==== RECORDS SUPPLIED
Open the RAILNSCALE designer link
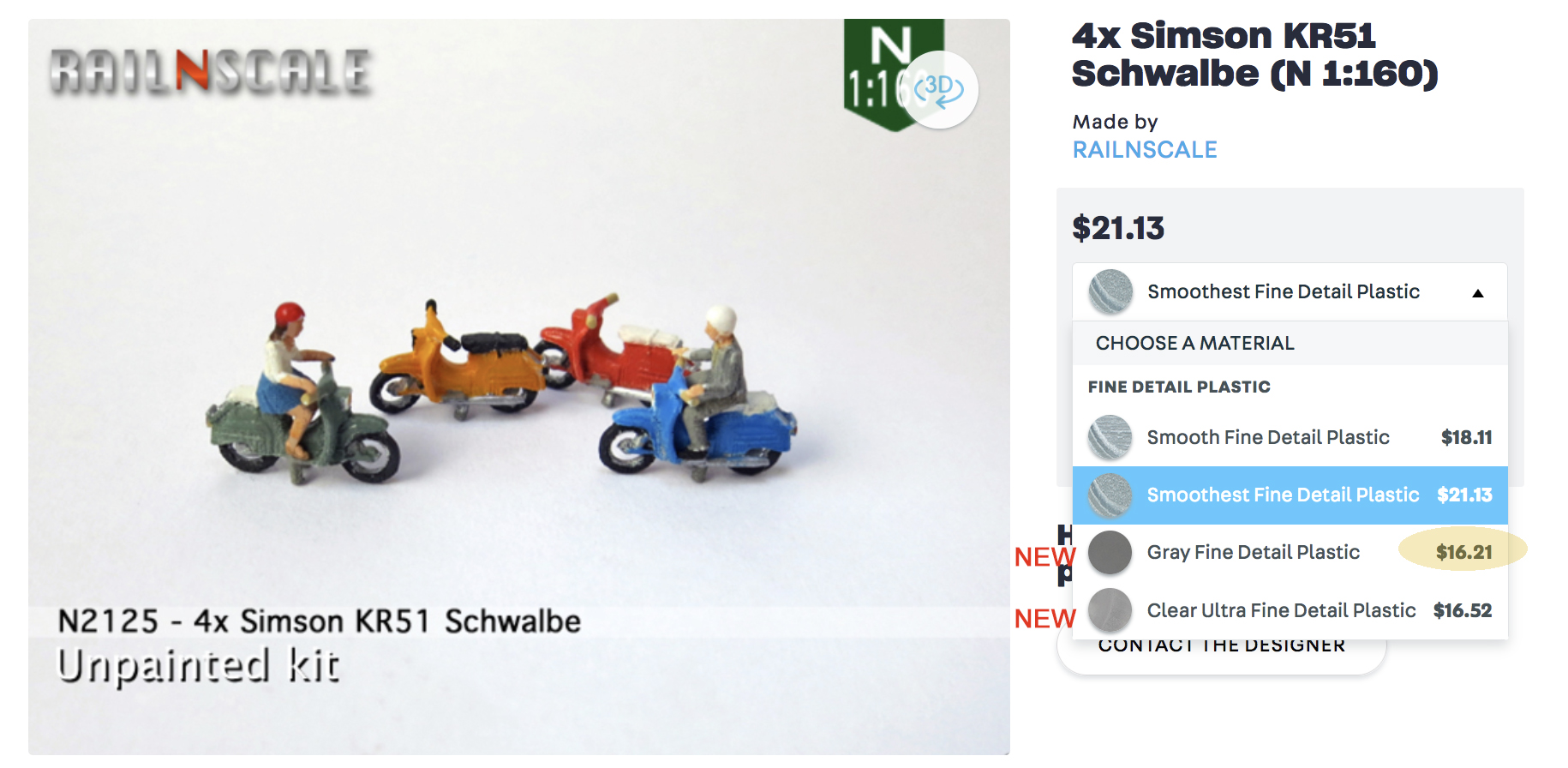 (x=1144, y=150)
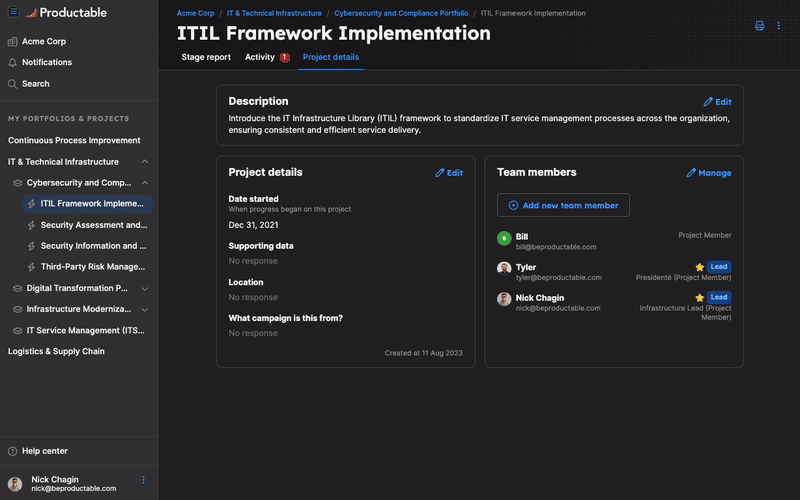The height and width of the screenshot is (500, 800).
Task: Switch to the Stage report tab
Action: (206, 57)
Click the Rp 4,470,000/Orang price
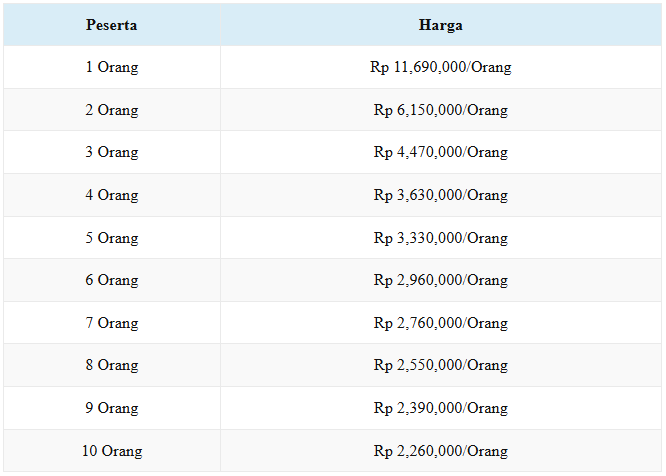 coord(441,153)

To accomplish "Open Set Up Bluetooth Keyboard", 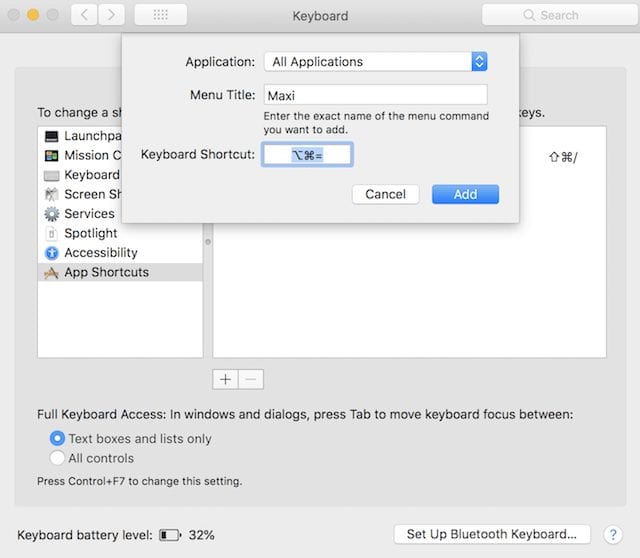I will (492, 534).
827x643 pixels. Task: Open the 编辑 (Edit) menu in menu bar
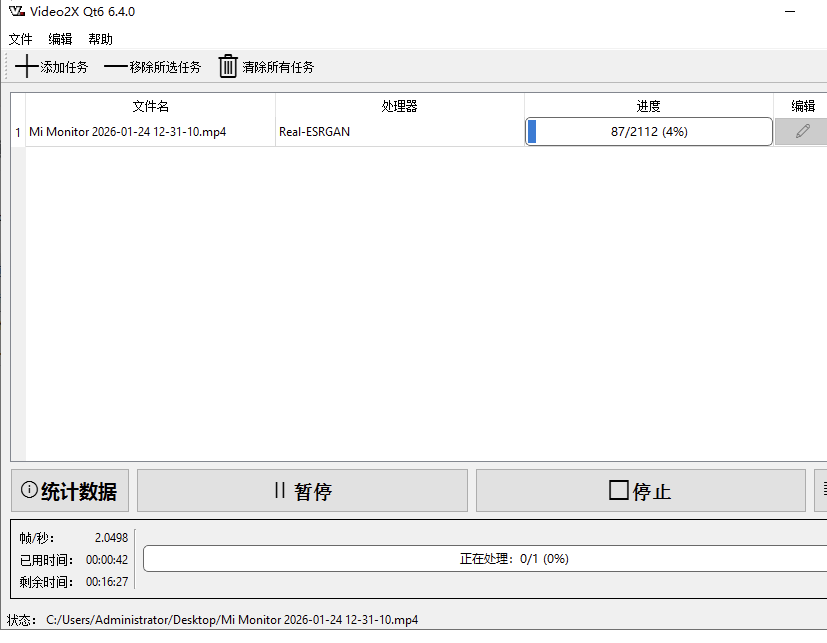tap(60, 39)
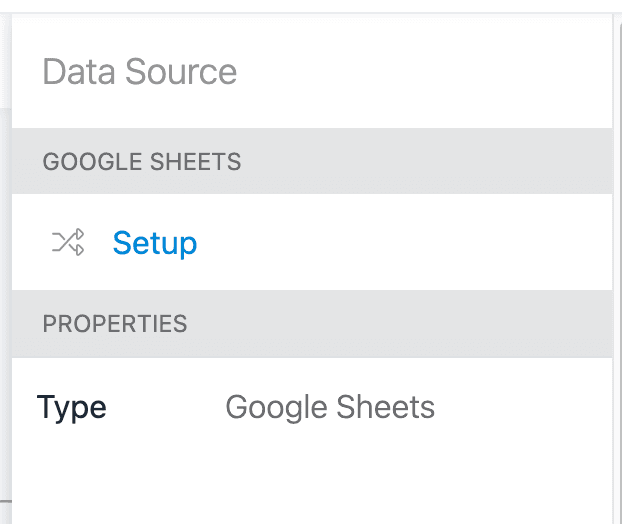Click the uppercase GOOGLE SHEETS label
The image size is (622, 524).
tap(142, 161)
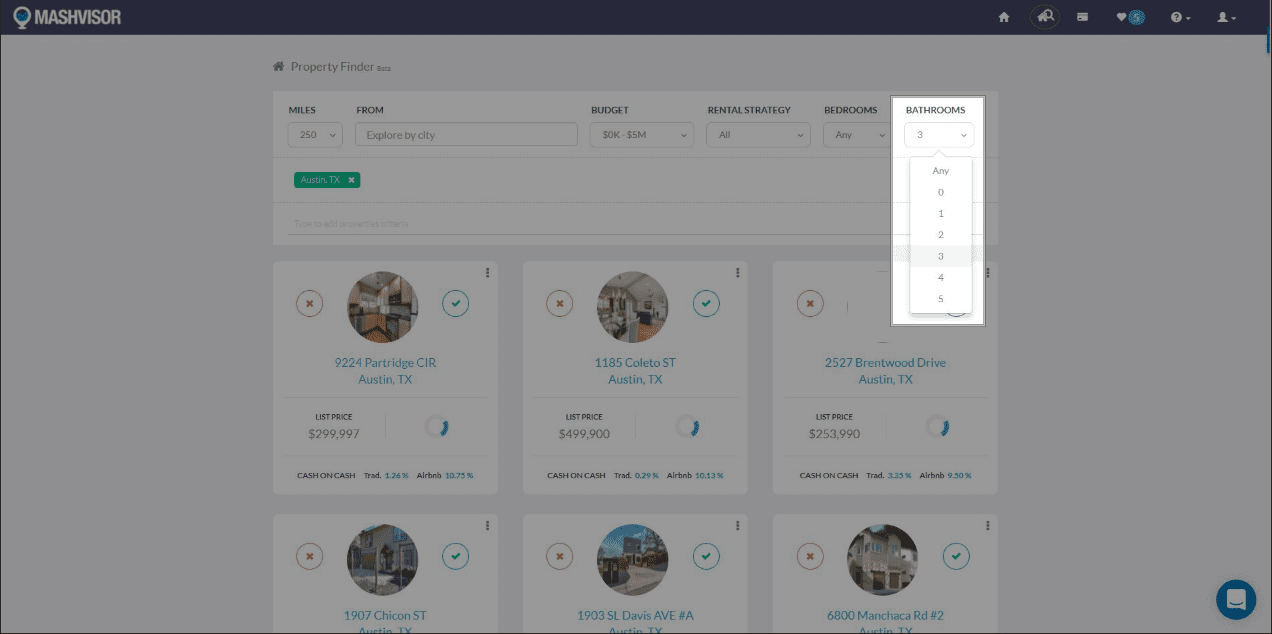Viewport: 1272px width, 634px height.
Task: Expand the Rental Strategy dropdown
Action: click(757, 133)
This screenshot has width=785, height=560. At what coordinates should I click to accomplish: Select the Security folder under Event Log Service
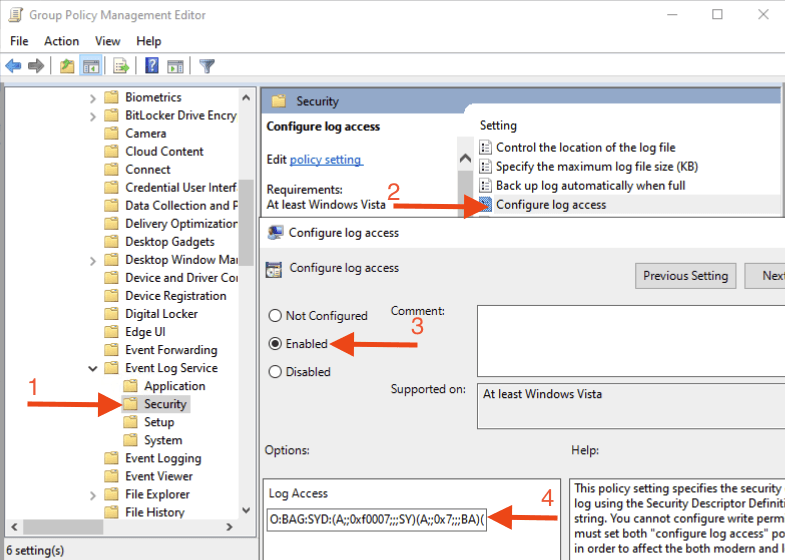(x=164, y=404)
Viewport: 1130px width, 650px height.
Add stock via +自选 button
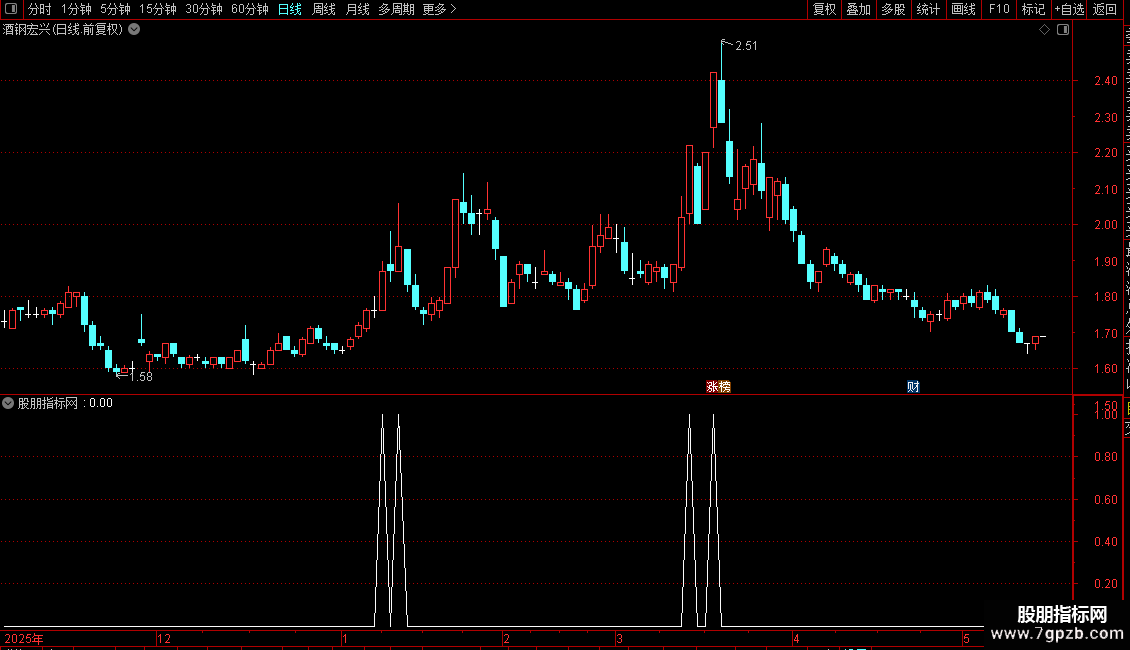[1069, 9]
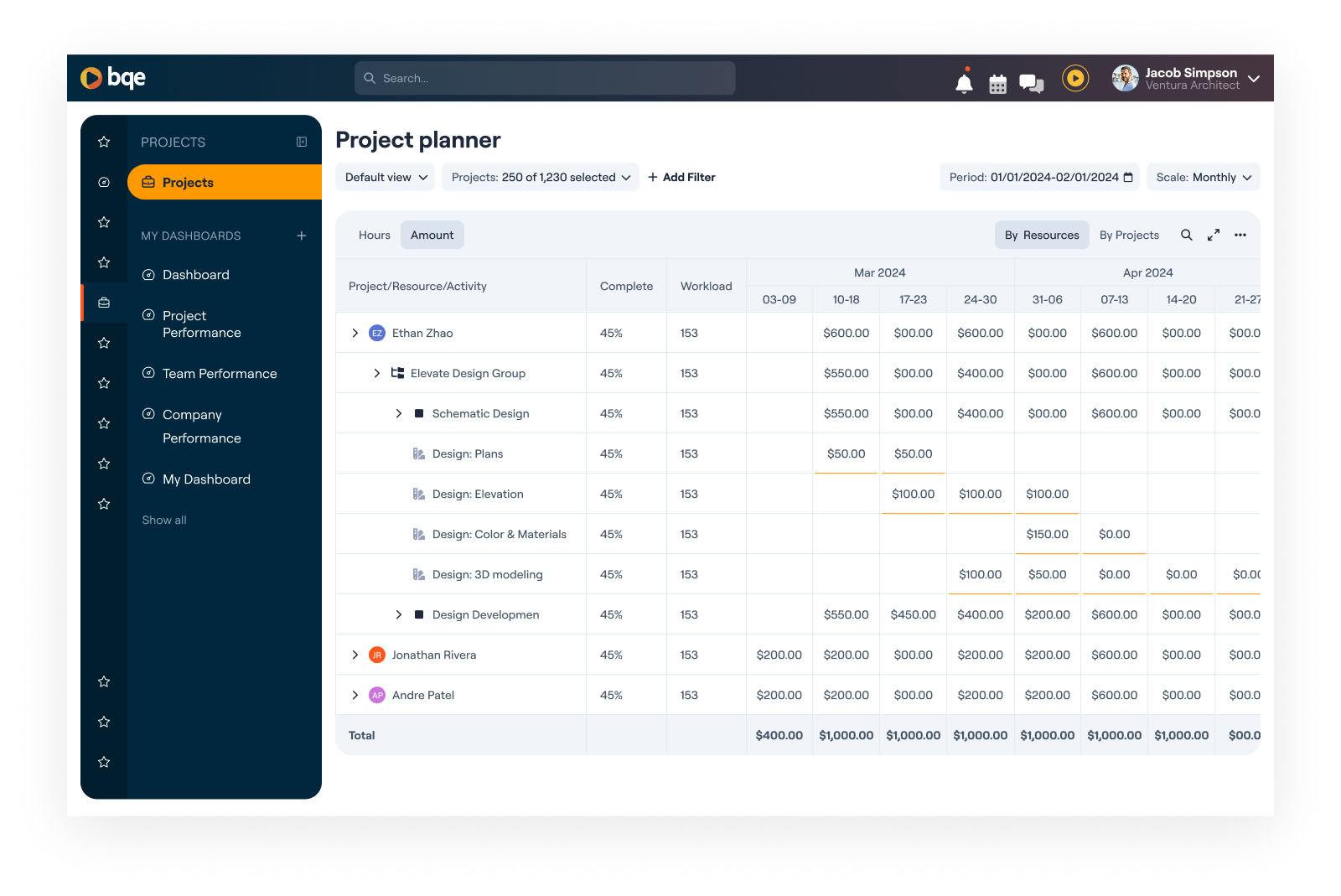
========
Please copy the records from the line with "Viewport: 1130px width, 650px height." through the end of the records, adding 74 to each coordinate in the answers and leaving everything else unchanged. Leave out the pictures.

▸ **WRITTEN REPLY**:
Viewport: 1130px width, 650px height.
Add stock via +自选 button
[1143, 83]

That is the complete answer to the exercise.